Reusing Intermediaries with Dask
--------------------------------

`Dask <https://dask.pydata.org/>`_ provides a computational framework where
arrays and the computations on them are built up into a 'task graph' before
computation. Since :mod:`opt_einsum` is compatible with ``dask`` arrays this
means that multiple contractions can be built into the same task graph, which
then automatically reuses any shared arrays and contractions.

For example, imagine the two expressions:

.. code-block:: python

    >>> contraction1 = 'ab,dca,eb,cde'
    >>> contraction2 = 'ab,cda,eb,cde'
    >>> sizes = {l: 10 for l in 'abcde'}

The contraction ``'ab,eb'`` is shared between them and could only be done once.
First, let's set up some ``numpy`` arrays:

.. code-block:: python

    >>> terms1, terms2 = contraction1.split(','), contraction2.split(',')
    >>> terms = set((*terms1, *terms2))
    >>> terms
    {'ab', 'cda', 'cde', 'dca', 'eb'}

    >>> import numpy as np
    >>> np_arrays = {s: np.random.randn(*(sizes[c] for c in s)) for s in terms}
    >>> # filter the arrays needed for each expression
    >>> np_ops1 = [np_arrays[s] for s in terms1]
    >>> np_ops2 = [np_arrays[s] for s in terms2]

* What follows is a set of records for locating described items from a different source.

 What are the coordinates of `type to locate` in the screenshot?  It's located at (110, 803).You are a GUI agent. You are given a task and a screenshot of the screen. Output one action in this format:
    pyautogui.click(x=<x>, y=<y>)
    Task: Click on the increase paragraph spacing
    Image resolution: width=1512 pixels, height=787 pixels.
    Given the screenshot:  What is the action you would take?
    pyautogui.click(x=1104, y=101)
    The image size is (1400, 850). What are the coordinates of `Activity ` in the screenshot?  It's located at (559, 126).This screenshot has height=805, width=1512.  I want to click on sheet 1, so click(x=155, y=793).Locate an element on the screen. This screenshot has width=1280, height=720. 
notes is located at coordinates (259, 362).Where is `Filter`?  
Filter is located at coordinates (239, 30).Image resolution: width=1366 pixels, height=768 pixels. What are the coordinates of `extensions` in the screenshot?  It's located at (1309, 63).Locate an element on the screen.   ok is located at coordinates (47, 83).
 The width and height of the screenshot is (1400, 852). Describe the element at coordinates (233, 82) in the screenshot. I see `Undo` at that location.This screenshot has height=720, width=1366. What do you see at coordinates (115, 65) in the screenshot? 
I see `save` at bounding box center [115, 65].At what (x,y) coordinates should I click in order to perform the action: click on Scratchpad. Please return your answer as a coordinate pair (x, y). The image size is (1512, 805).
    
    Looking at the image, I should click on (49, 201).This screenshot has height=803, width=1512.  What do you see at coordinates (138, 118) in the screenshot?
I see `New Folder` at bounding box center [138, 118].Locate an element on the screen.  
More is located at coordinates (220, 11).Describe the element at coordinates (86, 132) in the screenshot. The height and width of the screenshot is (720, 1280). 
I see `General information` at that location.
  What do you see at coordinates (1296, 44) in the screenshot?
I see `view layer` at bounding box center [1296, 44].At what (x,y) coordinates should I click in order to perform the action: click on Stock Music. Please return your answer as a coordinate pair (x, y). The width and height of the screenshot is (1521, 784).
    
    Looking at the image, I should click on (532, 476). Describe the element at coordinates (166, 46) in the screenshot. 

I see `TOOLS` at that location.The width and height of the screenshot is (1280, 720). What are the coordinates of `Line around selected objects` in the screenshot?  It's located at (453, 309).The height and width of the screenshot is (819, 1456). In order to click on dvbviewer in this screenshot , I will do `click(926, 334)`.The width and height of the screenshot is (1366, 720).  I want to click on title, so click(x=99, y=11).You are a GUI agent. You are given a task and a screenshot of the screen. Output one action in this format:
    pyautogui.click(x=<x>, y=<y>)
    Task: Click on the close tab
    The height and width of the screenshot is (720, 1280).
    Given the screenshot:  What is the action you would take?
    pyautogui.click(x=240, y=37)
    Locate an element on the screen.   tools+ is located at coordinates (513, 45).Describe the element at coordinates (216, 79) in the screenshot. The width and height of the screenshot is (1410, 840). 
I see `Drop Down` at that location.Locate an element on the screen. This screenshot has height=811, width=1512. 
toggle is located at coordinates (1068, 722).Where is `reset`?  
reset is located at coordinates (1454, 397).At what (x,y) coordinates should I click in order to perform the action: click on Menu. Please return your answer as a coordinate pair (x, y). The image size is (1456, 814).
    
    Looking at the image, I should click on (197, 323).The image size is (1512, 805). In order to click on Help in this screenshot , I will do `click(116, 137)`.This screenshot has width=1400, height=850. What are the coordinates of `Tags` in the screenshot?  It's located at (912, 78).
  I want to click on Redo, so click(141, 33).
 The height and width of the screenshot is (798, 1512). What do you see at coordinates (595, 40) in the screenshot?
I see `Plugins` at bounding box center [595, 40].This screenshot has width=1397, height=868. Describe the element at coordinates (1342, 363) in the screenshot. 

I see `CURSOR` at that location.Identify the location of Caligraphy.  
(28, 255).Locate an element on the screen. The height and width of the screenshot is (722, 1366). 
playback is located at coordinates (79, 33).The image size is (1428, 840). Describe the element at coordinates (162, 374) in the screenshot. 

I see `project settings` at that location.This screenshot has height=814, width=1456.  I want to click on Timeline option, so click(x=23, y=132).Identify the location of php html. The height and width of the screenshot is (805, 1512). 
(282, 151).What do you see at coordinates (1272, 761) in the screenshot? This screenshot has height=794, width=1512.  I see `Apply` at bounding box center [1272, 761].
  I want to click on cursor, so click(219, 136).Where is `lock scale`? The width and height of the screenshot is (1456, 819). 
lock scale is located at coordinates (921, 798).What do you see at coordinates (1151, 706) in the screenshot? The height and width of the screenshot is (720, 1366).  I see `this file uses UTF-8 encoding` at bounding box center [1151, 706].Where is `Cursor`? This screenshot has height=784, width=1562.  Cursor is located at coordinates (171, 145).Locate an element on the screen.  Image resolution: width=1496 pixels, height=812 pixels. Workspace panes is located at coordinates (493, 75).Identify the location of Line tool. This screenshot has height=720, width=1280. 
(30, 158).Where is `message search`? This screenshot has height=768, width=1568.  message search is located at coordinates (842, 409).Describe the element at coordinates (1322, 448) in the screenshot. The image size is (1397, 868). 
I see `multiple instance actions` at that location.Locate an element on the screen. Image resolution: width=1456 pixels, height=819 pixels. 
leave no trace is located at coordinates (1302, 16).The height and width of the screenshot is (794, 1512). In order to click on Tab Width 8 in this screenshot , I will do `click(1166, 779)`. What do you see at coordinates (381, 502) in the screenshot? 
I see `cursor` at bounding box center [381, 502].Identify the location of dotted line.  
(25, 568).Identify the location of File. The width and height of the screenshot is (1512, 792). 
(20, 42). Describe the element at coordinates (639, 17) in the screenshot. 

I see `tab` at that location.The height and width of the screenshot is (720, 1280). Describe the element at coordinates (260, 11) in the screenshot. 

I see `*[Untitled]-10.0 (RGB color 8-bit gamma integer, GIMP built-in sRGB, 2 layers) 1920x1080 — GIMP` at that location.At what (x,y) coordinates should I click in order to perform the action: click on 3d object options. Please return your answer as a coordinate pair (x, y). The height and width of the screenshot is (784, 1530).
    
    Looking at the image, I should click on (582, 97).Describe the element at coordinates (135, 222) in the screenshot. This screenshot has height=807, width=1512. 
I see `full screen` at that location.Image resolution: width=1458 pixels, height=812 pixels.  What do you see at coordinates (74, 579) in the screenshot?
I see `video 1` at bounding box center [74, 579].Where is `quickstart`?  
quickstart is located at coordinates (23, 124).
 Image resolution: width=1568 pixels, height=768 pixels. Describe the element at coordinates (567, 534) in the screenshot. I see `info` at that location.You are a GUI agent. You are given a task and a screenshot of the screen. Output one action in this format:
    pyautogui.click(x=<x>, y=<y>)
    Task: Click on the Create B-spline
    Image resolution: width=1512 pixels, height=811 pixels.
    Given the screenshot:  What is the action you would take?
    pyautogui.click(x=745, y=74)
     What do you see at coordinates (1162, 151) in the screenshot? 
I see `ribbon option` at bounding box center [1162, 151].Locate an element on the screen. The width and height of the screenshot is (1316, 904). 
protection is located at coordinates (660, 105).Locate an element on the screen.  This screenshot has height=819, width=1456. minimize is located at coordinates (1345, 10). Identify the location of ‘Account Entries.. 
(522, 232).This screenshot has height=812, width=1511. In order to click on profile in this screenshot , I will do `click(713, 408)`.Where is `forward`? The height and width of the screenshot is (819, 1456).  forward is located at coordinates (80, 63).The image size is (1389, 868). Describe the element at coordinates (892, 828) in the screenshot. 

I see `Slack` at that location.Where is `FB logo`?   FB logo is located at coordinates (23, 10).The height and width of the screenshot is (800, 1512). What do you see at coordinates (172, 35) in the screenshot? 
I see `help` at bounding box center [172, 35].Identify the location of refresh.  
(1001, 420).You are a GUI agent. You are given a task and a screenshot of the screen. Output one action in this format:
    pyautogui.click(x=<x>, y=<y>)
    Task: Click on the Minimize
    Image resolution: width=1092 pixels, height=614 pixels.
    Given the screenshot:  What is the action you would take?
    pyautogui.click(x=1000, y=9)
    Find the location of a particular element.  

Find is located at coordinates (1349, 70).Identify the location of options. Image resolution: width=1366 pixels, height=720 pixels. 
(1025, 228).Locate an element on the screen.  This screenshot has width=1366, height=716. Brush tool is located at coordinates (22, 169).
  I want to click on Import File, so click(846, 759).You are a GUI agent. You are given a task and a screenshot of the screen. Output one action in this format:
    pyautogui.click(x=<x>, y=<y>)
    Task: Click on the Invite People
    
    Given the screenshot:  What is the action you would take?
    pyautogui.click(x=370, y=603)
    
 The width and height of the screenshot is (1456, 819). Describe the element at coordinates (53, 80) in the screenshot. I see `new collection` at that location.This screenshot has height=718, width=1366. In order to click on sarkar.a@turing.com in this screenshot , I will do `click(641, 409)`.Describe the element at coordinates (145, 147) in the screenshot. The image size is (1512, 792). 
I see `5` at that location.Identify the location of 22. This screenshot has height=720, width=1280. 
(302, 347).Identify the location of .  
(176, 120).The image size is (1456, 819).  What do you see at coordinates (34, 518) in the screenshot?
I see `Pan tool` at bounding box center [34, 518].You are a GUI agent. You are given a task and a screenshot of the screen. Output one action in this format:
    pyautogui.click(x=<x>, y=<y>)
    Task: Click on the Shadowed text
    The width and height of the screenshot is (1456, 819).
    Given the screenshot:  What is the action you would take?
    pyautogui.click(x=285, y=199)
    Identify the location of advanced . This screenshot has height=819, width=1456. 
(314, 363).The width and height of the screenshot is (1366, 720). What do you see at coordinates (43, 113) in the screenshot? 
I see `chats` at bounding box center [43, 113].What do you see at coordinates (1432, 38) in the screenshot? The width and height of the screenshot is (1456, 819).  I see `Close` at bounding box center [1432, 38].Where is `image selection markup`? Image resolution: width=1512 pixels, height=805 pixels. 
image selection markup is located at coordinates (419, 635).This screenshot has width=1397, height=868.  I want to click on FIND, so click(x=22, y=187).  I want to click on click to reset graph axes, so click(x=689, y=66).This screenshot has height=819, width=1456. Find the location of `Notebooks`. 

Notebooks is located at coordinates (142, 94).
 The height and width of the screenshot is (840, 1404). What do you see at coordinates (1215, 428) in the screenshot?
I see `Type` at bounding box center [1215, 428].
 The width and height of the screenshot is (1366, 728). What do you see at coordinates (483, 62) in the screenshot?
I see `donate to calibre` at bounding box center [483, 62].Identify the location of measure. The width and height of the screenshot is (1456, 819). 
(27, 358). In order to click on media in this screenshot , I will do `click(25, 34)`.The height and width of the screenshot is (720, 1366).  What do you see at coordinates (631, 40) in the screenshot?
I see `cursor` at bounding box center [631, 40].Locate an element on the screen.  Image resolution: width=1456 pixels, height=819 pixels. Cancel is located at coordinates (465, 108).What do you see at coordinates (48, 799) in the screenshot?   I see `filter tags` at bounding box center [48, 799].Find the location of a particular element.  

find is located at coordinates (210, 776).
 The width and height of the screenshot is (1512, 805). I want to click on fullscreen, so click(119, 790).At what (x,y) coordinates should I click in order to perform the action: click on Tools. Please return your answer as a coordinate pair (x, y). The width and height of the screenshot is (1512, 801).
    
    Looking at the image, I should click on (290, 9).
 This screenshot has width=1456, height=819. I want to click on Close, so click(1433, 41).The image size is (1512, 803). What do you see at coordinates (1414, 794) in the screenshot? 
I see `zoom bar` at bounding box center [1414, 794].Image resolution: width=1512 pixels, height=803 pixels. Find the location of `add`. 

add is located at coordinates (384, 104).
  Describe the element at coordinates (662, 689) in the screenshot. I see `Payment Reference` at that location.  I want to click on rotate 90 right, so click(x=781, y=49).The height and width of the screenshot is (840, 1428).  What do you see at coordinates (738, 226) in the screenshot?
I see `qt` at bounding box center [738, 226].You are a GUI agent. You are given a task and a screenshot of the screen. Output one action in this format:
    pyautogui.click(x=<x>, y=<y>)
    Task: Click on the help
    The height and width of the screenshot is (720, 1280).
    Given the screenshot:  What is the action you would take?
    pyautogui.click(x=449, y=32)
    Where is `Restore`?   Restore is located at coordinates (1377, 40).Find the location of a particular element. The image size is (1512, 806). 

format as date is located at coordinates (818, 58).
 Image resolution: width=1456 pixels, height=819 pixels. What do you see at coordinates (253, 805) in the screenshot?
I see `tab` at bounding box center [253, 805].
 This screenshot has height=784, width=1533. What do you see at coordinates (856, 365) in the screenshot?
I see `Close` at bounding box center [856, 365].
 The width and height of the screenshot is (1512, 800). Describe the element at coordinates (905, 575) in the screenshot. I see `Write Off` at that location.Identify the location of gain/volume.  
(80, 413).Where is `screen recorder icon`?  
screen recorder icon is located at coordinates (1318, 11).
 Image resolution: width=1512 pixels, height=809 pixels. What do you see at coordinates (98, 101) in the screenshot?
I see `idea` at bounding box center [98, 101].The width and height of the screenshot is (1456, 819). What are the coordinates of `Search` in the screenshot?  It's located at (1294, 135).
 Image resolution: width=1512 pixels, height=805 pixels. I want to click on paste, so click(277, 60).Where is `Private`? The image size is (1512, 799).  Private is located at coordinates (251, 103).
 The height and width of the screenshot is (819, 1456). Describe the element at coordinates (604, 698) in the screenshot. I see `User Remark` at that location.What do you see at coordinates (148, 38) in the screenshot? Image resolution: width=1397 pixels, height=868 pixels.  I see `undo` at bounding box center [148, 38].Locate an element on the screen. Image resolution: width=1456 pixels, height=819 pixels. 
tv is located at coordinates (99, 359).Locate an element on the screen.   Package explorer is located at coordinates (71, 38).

Typically we would compute these expressions separately:

.. code-block:: python

    >>> oe.contract(contraction1, *np_ops1)
    array(114.78314052)

    >>> oe.contract(contraction2, *np_ops2)
    array(-75.55902751)

However, if we use dask arrays we can combine the two operations, so let's set those
up:

.. code-block:: python

    >>> import dask.array as da
    >>> da_arrays = {s: da.from_array(np_arrays[s], chunks=1000, name=s) for s in inputs}
    >>> da_arrays
    {'ab': dask.array<ab, shape=(10, 10), dtype=float64, chunksize=(10, 10)>,
     'cda': dask.array<cda, shape=(10, 10, 10), dtype=float64, chunksize=(10, 10, 10)>,
     'cde': dask.array<cde, shape=(10, 10, 10), dtype=float64, chunksize=(10, 10, 10)>,
     'dca': dask.array<dca, shape=(10, 10, 10), dtype=float64, chunksize=(10, 10, 10)>,
     'eb': dask.array<eb, shape=(10, 10), dtype=float64, chunksize=(10, 10)>}

    >>> da_ops1  = [da_arrays[s] for s in terms1]
    >>> da_ops2  = [da_arrays[s] for s in terms2]

Note ``chunks`` is a required argument relating to how the arrays are stored (see `array-creation <http://dask.pydata.org/en/latest/array-creation.html>`_). Now we can perform the contraction:

.. code-block:: python

    >>> # these won't be immediately evaluated
    >>> dy1 = oe.contract(contraction1, *da_ops1, backend='dask')
    >>> dy2 = oe.contract(contraction2, *da_ops2, backend='dask')

    >>> # wrap them in delayed to combine them into the same computation
    >>> from dask import delayed
    >>> dy = delayed([dy1, dy2])
    >>> dy
    Delayed('list-3af82335-b75e-47d6-b800-68490fc865fd')

As suggested by the name ``Delayed``, we have a placeholder for the result
so far. When we want to *perform* the computation we can call:

.. code-block:: python

    >>> dy.compute()
    [114.78314052155015, -75.55902750513113]

The above matches the canonical numpy result. The computation can even be handled by various
schedulers - see `scheduling <http://dask.pydata.org/en/latest/scheduling.html>`_.
Finally, to check we are reusing intermediaries, we can view the task
graph generated for the computation:

.. code-block:: python

    >>> dy.visualize(optimize_graph=True)

.. image:: ex_dask_reuse_graph.png

.. note::
    For sharing intermediates with other backends see `Sharing Intermediates <sharing_intermediates.html>`_. Dask graphs are particularly useful for reusing intermediates beyond just contractions and can allow additional parallelization.